Much of southern Europe and the Mediterranean has been gripped by extreme heat coming from North Africa, with weekly temperatures up to 5°C above the long-term average in the Mediterranean, according to the climate monitoring node of the WMO’s regional climate centre for Europe.

The Spanish state meteorological service AEMET warned of temperatures of between 42° Celsius and 44°C and issued top-level red alerts for some interior parts of the country and the Balearic Islands. On 17 July, the EU's Copernicus emergency management service warned of a “very extreme” danger of fires in parts of Spain, in Sardinia and Sicily (Italy) and parts of Greece.
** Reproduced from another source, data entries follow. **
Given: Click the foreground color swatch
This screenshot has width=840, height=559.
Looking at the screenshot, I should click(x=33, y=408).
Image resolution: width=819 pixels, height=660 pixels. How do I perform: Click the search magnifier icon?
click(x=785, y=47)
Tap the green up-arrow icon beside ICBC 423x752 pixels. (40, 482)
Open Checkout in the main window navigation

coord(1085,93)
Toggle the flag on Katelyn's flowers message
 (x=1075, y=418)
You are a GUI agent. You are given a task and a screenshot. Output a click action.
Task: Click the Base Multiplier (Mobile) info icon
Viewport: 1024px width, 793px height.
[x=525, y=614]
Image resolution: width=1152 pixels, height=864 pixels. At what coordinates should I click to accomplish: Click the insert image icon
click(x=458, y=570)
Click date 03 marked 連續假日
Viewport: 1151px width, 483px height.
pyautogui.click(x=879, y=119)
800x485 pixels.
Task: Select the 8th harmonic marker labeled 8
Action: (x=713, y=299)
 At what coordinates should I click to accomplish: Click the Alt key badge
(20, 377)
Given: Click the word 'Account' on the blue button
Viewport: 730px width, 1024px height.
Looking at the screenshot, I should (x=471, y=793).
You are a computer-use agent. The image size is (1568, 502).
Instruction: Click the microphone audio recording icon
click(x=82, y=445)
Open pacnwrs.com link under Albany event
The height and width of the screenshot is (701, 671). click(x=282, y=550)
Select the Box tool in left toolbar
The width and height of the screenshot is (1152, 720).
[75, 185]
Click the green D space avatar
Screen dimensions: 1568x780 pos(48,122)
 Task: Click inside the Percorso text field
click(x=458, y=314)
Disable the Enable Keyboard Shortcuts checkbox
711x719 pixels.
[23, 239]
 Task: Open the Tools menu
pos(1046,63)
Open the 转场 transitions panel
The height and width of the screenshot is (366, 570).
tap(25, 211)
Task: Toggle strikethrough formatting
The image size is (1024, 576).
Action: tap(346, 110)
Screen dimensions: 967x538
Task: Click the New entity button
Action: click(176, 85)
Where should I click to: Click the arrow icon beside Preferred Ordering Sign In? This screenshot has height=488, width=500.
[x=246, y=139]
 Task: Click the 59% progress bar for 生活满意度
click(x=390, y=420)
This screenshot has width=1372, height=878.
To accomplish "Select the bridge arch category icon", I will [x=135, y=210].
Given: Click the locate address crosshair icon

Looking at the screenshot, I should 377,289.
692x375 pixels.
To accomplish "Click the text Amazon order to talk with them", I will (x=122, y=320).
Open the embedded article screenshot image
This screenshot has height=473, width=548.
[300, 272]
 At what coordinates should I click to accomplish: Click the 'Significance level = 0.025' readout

Meanwhile, heavy rains and flooding caused severe damage and loss of life in several parts of the world. 40 people were reported killed as torrential rain and flash floods hit the Republic of Korea on 14 July, while floods in Northwest China killed a reported 15 people, prompting President Xi Jinping to urge greater efforts to protect the public from extreme weather.

In northern India, roads and bridges collapsed and houses were swept away as rivers overflowed during heavy monsoonal rainfall and flooding which killed dozens of people, while the Japanese Meteorological Agency issued heavy rain emergency warnings on Monday for the Fukuoka and Oita prefectures, on Kyushu, the country’s third largest island. A new daily rainfall record of 376.0mm fell on 10 July at Minousan and 361.5mm at Hikosan, both in the Kyushu region.

In Northeastern US, parts of New England are facing yet more torrential rainfall on saturated soils following serious floods at the start of July. New York issued a flash flood emergency and more than four million people were under floods alerts on 11 July. Stefan Uhlenbrook, director of hydrology, water and cryosphere at WMO, said: “As the planet warms, the expectation is that we will see more and more intense, more frequent, more severe rainfall events, leading also to more severe flooding.

“Developed countries like Japan are extremely alert, and they’re also very well prepared when it comes to flood management measures. But many low-income countries have no warnings in place, hardly any flood defence structures and no integrated flood management. WMO is committed to improving the situation.”